A study using an intracranial human glioma xenograft mouse model suggested that CES activity may induce higher peripheral CD4+ und CD8+ T cell degranulation which is a measure of potential immune response30. Furthermore, tumor-infiltrating immune cells have been suggested to be a source of CES2 and may be involved in the therapeutic efficacy of prodrugs12,31. High FoxP3+ regulatory T cell (Treg) infiltration is significantly associated with shorter survival in cervical, renal, breast cancers and malignant melanomas, whereas, high FoxP3+ Tregs are associated with improved survival in colorectal, head and neck, and oesophageal cancers32.
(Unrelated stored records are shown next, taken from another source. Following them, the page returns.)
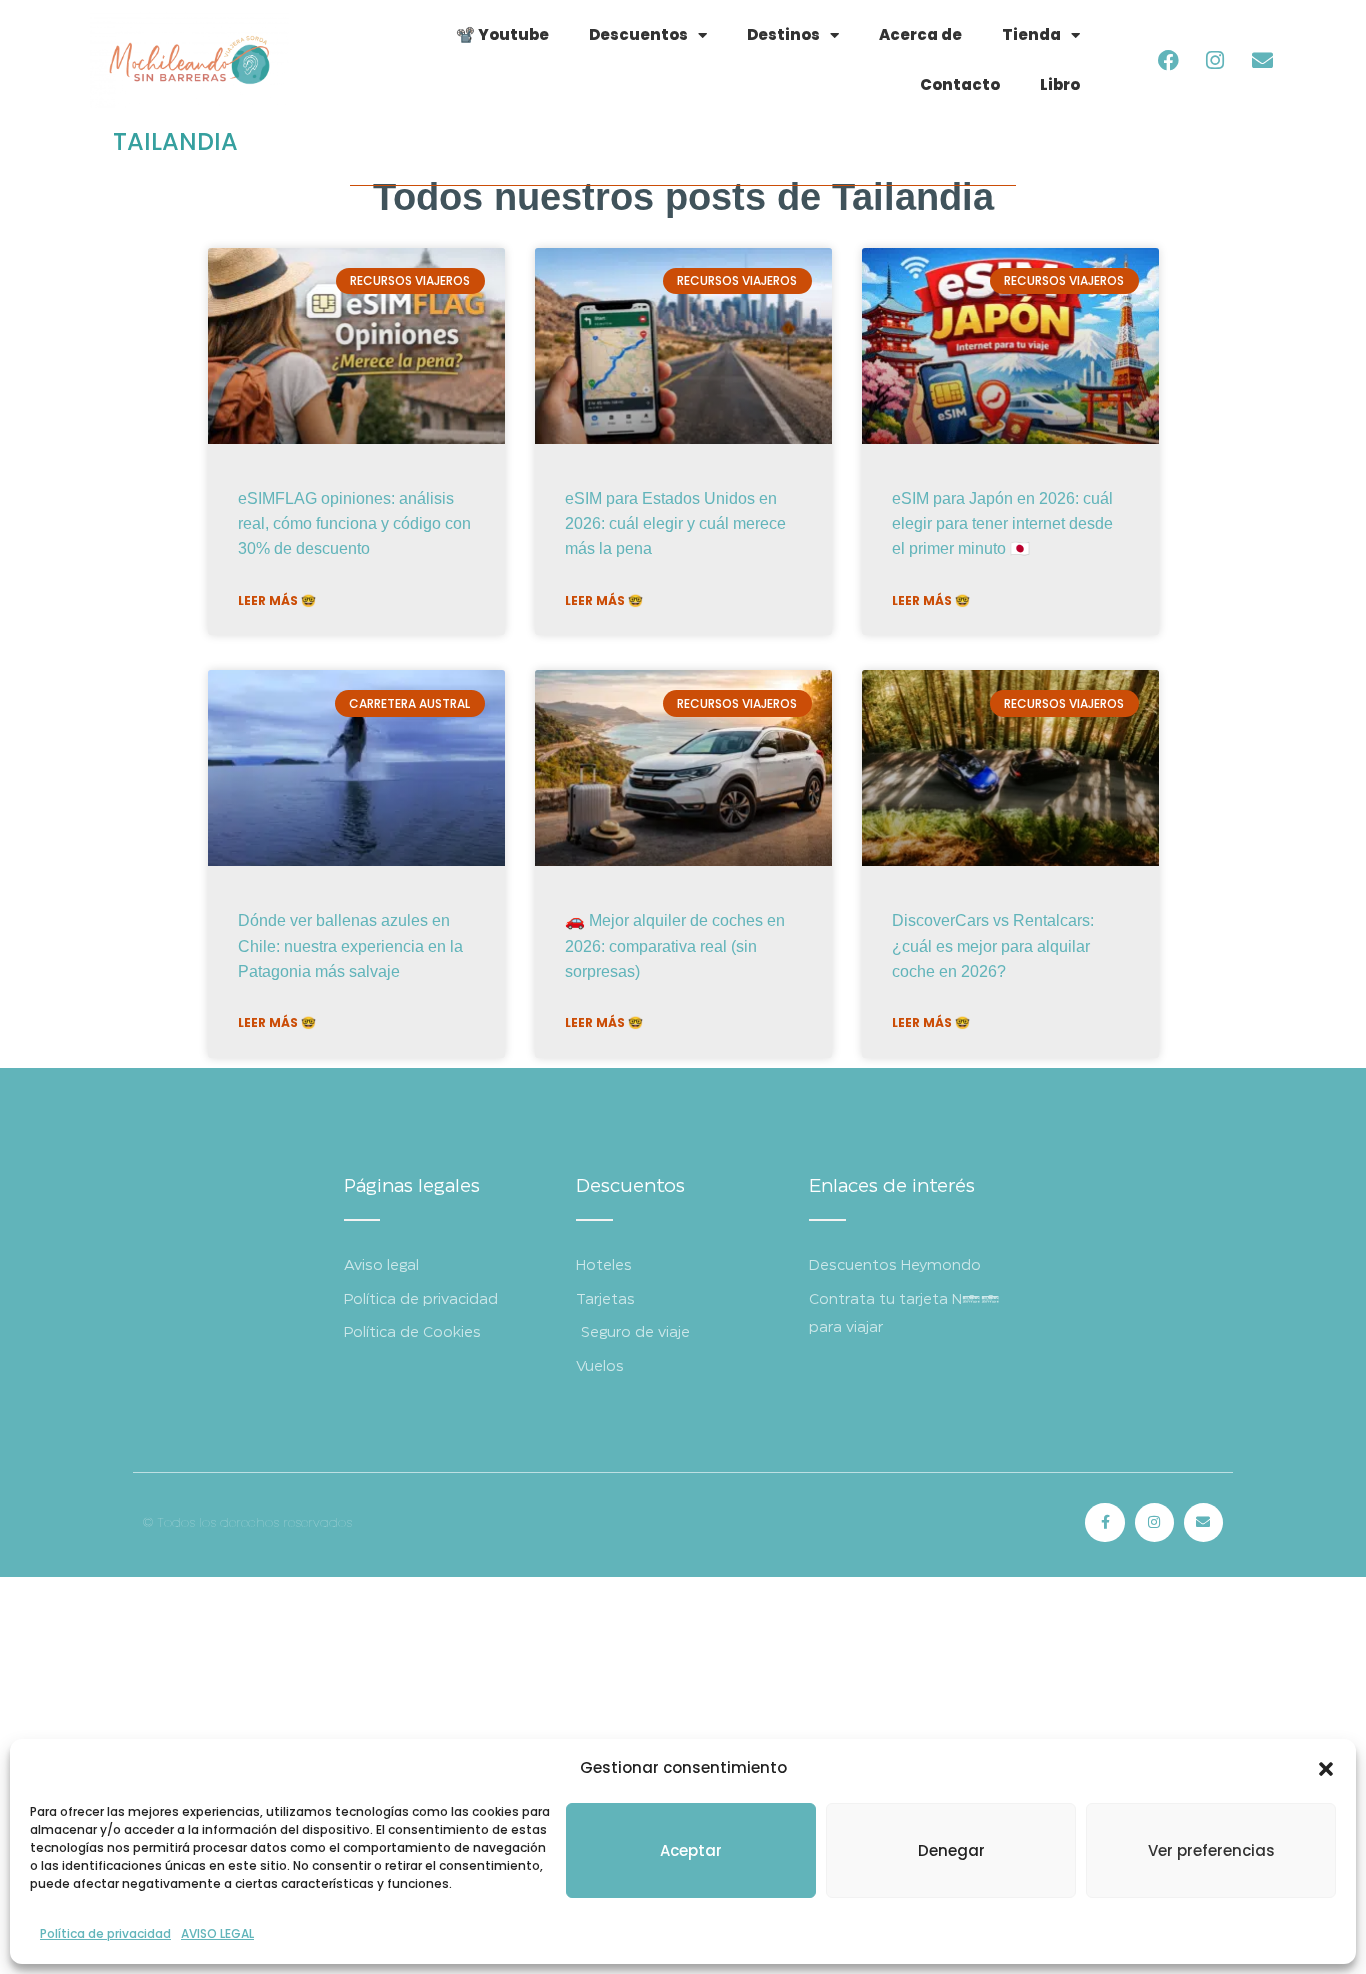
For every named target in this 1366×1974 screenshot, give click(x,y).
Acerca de (920, 34)
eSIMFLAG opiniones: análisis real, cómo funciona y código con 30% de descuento (354, 523)
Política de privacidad (105, 1933)
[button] (1326, 1769)
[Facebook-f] (1104, 1522)
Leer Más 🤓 (277, 600)
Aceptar (691, 1850)
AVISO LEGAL (217, 1933)
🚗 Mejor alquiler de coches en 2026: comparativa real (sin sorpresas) (675, 945)
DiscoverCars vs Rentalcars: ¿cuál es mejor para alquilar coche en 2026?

In our CCA cohort, we previously found that high numbers of intraepithelial CD8+ T cells, FOXP3+ Tregs, and high/moderate MHC I expression levels are correlated with better patient survival26,28. In the present study, we observed higher intratumoral CD8+ T cells and FOXP3+ T cells in CES2-positive CCAs (Fig. 6). Therefore, an impact of CES2 on the tumor - immune system interaction is conceivable.

Consistent with previous data obtained in other tumor entities, we showed that Irinotecan treatment inhibited cell viability, whereas it induced cytotoxicity and inflammation-related gene expression33,34. However, further functional studies are required to determine immune cell specificity and function with regard to different CES2-expression levels. Limitations of this study include the retrospective character, the focus on immunohistochemical analyses, and the missing animal studies which will be addressed in future studies.

Conclusively, we present a feasible method of evaluating CES2 expression, a novel prognostic marker in CCA. Our findings show subtype-specificity in CCA and indicate an impact of CES2 in the tumor – immune system interaction and direct anti-proliferative effect of CES2 conversion-dependent prodrug in CCA cell lines. The presented findings are likely to gain clinical relevance, as several prodrugs utilized in cancer are either in development or already available.